Leinster look to home advantage if they weather the Stormers in SA

Leo Cullen quietly happy that highest-ranked URC finalist will get to host the decider

No sooner had there been speculation suggesting the 2021-22 URC final might be held in South Africa than the tournament organisers quickly confirmed the highest-ranked finalist would host the decider. And, though he’d never let on, no one was happier about that than Leo Cullen.

Despite last Saturday's 28-23 defeat by a vastly more experienced Sharks line-up in Durban, the losing bonus point ensured Leinster a nine-point gap over the second-placed Stormers, whom they face in Cape Town at the DHL Stadium on Saturday (kick-off 5.15pm Irish time – live on TG4, Premier Sports and URC TV).

“Yeah, what do we need, two more points to guarantee top spot?” said Cullen on Monday. Even one point from this penultimate game would suffice provided they denied the Stormers maximum points, so giving Leinster something of a free hit in their final game against Munster at the Aviva Stadium on May 21st, secure in the knowledge that they’ll potentially have home advantage all the way through to, and including, the final.

“It doesn’t guarantee you any success but it guarantees you your home comforts, I guess,” said Cullen, who also highlighted potential pitfalls to finishing outside the top four – all the more so if obliged to travel to South Africa for an away quarter-final.

“So you try and stack the deck as much as you possibly can in your favour.
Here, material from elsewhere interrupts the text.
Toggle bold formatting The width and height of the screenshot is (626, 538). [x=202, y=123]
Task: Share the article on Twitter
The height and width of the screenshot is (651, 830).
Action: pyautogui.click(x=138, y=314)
I think it’s probably just reward,” said Cullen of the highest-ranked side hosting the final.

“Could you set a destination final in advance? I don’t know the commercials around that, but I think that’s hard to do based on what we have seen with Super Rugby. Super Rugby never went with that destination final, they always had it as the home team.
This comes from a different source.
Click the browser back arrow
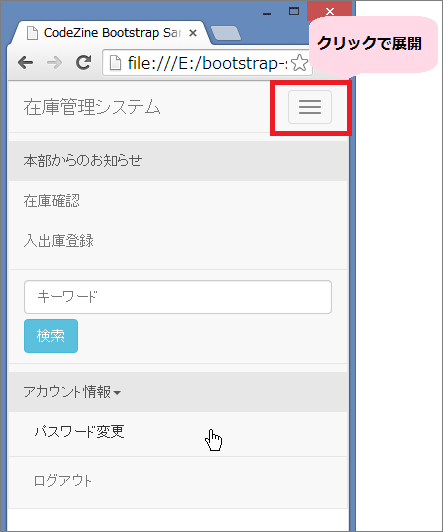The image size is (443, 532). (25, 63)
“And even still with a week to sell, even with a home team we know it’s not as straightforward as people think. Middle of June, there’s lots of other things going on as well in terms of competition for punters’ time. That’s probably the big challenge from a commercial point of view.”


Rónan Kelleher, initially named to start against the Sharks, was withdrawn due to what Cullen confirmed was “a pretty minor” shoulder injury. He has returned to Dublin and will be assessed further at the squad’s base in UCD.
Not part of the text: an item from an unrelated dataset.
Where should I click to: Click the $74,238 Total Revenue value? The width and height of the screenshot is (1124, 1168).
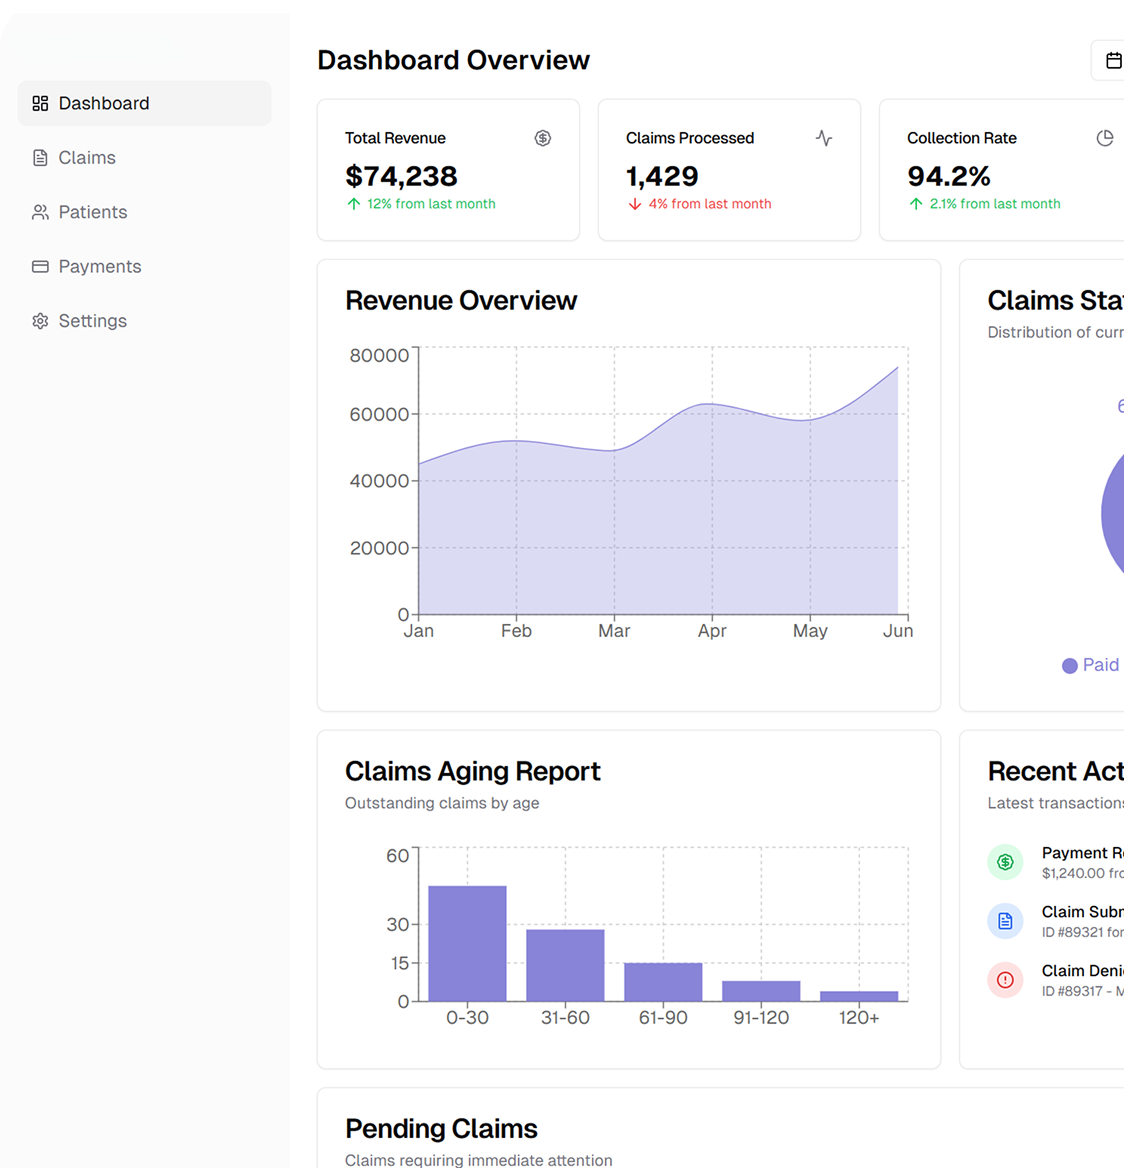[401, 177]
James Tracy picked up a neck injury in training last week and will be further assessed before a final decision is made on his availability for next weekend, and ditto Max Deegan, who suffered a shoulder injury against the Sharks. Back at their UCD base, lock Ryan Baird is stepping up his rehabilitation from the back injury he suffered during the Six Nations.

The loss of Kelleher and Tracy for the Sharks match meant that the Belfast-reared, 22-year-old academy hooker John McKee made his debut from the start, as did fellow academy hooker Lee Barron (21) off the bench.

“We arrived on Monday, trained Tuesday and Wednesday and it was after that session at lunchtime on Wednesday that I gave Lee a ring and said: ‘Have you got your passport ready?’ He was on a flight at 6pm that Wednesday evening. It’s three flights to get to Durban so he got in on the Thursday and before he knows it he’s on the bench and flying into Bongi [Mbonambi] in the front-row.

"The two hookers making their debuts, pretty incredible really, against a World Cup-winning hooker, a Lions Series-winning hooker in a pretty formidable Sharks front-row as well. Brian Deeny in the second row, very positive as well for him making his debut."

Seven of the 10 academy players now in the 31-man squad for this trip were involved last Saturday and, defeat aside, Cullen is evidently enjoying working with such a mix of experienced and young players as well as the warm South African climate.

“Yeah, fantastic. Time with these young people, learning loads so I am. The youth of today. I’m feeling older by the day.”

Test stars

There have been some grumbles within the South African media and broadcasters that Leinster’s squad is lacking in Test stars, and Cullen can understand that, but pointed to the changed European format wherein a team who reached both finals would play up to eight knock-out games.

“The way the system works you can only squeeze so much out of our players and our players are our assets at the end of the day, aren’t they?” said Cullen, also highlighting their November, Six Nations and summer tour commitments with Ireland.

“We were confident that they would give a decent account of themselves so the challenge for us is to try to do it again this week. I think you can get a young group up for a game, but the challenge is to try and get them up for another game.

“The Stormers are a different type of team, a lot more attacking threat in terms of the way they play. That’s to do with the conditions then as well, because when you’re in Durban, the humidity, there’s been quite a bit of rain, it’s been a lot harder for them to play so they have much more of a power game and a kicking game, whereas the Stormers will throw the ball around a lot, keep the ball alive, offloading out of contact all the time.

“They’re more akin to a Toulouse, say, trying to keep the ball off the floor and less inclined to set up rucks. They’re a good team to watch. If you watched their game against Glasgow [which the Stormers won 32-7] and some of the tries that they scored, they’re a very, very dangerous team.”